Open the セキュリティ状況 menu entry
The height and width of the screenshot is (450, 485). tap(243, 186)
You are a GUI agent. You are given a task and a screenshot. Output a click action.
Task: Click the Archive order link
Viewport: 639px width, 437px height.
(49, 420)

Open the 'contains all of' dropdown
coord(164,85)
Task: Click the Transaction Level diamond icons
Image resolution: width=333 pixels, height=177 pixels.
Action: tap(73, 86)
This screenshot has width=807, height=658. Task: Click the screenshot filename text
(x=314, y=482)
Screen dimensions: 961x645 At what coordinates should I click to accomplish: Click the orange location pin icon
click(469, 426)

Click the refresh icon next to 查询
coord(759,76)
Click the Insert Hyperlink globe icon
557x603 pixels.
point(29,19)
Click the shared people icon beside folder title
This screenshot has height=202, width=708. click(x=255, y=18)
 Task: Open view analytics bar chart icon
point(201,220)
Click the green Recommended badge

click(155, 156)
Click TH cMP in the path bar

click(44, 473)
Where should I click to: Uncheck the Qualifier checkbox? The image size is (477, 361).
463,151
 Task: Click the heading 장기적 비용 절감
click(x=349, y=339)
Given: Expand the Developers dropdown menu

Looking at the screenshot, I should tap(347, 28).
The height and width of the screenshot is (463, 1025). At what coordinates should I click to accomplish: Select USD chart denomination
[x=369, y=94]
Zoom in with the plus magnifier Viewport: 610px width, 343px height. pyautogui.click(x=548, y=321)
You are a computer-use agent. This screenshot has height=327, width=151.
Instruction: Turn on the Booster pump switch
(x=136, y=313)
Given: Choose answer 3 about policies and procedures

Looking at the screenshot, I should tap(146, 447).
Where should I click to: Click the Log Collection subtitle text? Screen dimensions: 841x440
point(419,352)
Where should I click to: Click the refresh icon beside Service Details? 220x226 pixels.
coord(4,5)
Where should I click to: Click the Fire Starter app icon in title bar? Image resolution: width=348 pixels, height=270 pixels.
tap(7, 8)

Work request =>
In the entries, the line containing "Instruction: Turn on the Booster pump switch" and every line after it through the last are to be duplicated exactly, and no other line is to be included.

Answer for this exercise =>
Instruction: Turn on the Booster pump switch
(x=136, y=313)
Given: Choose answer 3 about policies and procedures

Looking at the screenshot, I should tap(146, 447).
Where should I click to: Click the Log Collection subtitle text? Screen dimensions: 841x440
point(419,352)
Where should I click to: Click the refresh icon beside Service Details? 220x226 pixels.
coord(4,5)
Where should I click to: Click the Fire Starter app icon in title bar? Image resolution: width=348 pixels, height=270 pixels.
tap(7, 8)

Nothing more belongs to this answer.